Similarly, government entities could use other third parties to provide market-based validation of certain pension assumptions, such as assumed inflation or mortality rates, by having the third party take on a small tranche of this risk in exchange for a price.  Some critics may object that this approach would increase costs because the third parties would earn a profit margin on their small tranche of a pension’s plan’s risk.  But the value of improving the accuracy of assumptions would likely more than offset this cost.  The use of market validation would also be helpful in reducing the ability of politicians to manipulate assumptions to appease public sector unions.

Improved Transparency

It is hard to manage what you cannot see.  In the case of public pensions, a lack of transparency has contributed to a misunderstanding of the scope of the problem.  Enhanced disclosure requirements should be adopted to address this issue.  Disclosures should include a clear explanation of all assumptions and projected cash flows used in the calculation of pension liabilities, the annual cost of future promises, and historical and projected investment returns.  In addition, pensions should disclose the value of pension benefits for the average beneficiary and for beneficiaries grouped by quartile.  This information should be publicly available and sent to taxpayers on an annual basis in an easy to understand format.

The federal government should work to move states in the direction of increased pension transparency.  For example, one bill proposed by the House of Representatives in 2018 would have required increased pension disclosures in order for states and localities to qualify for the federal deductibility of interest on the bonds they issue.

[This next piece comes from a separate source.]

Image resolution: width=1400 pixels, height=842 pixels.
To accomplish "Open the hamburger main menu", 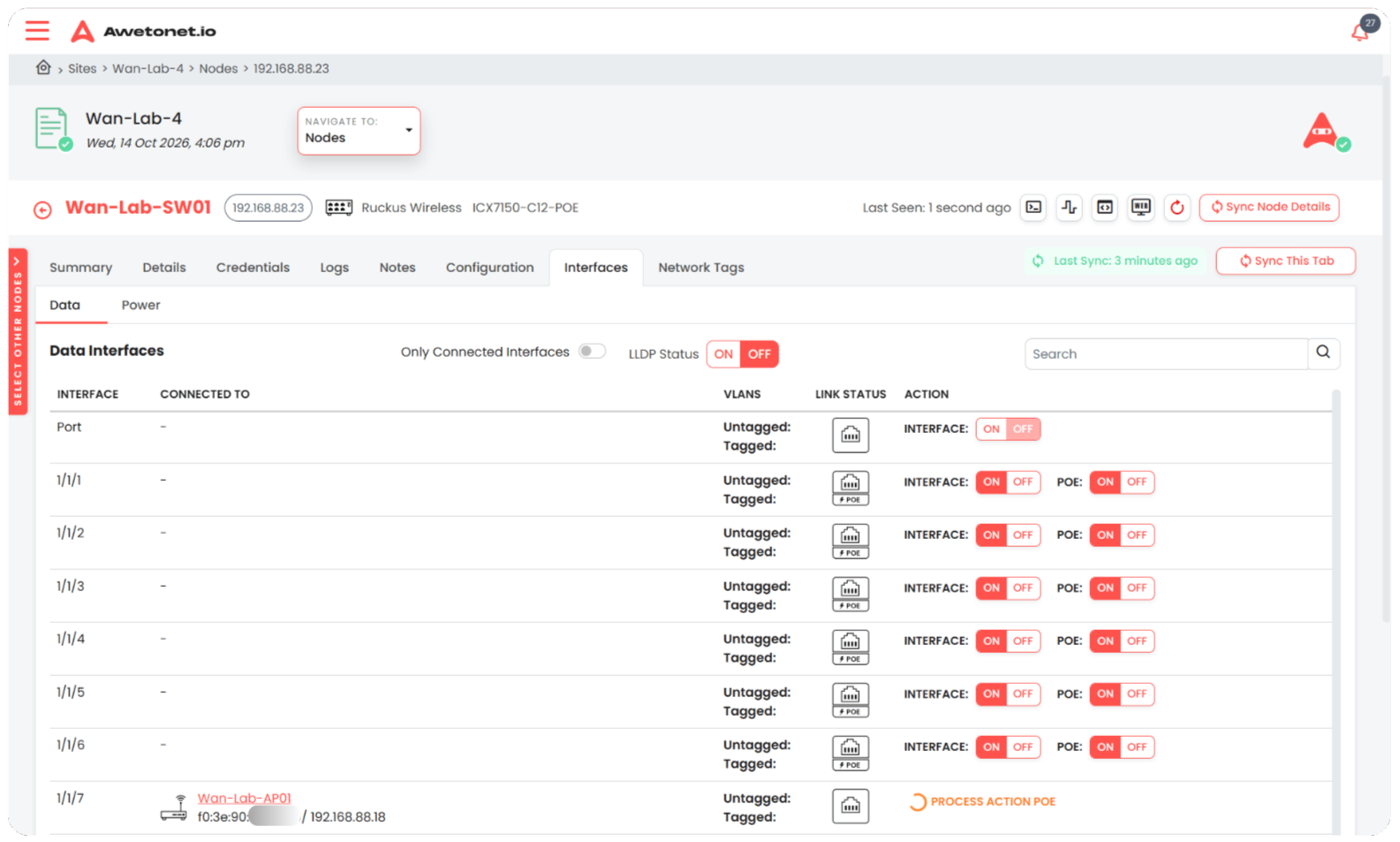I will [37, 31].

Public Pension Reform Needs a Comprehensive Approach

Some factors are more important than others in driving the public pension crisis, but there is no single source of the current pension problems.  Ideally, pension reform should be comprehensive to maximize its effectiveness.  There is a long list of other changes that can be implemented to improve the health of public pensions including raising the retirement age for pension eligibility, capping salary levels that count toward pension benefits, prohibiting “double dipping” among different pension plans, and limiting cost of living adjustments.  

Conclusion

All across our country, many public pension plans are in dire shape, laying the groundwork for a crisis in the future.  Without fundamental reform, shortfalls in pension funds will result in a combination of cuts in essential public services, tax increases, or reductions in benefits.  Eventually, this could lead to taxpayer flight, further weakening the tax base.  Ignoring this problem is not fair to pension participants nor to future taxpayers.  Due to the size and complexity of these problems, there is no quick fix.  The solution requires serious fundament reform, the sooner the better.  When considering this challenge, it is instructive to remember an old Chinese proverb:  “The best time to plant a tree was 20 years ago.  The second best time to plant a tree is now.”  It is time to get started on public pension reform.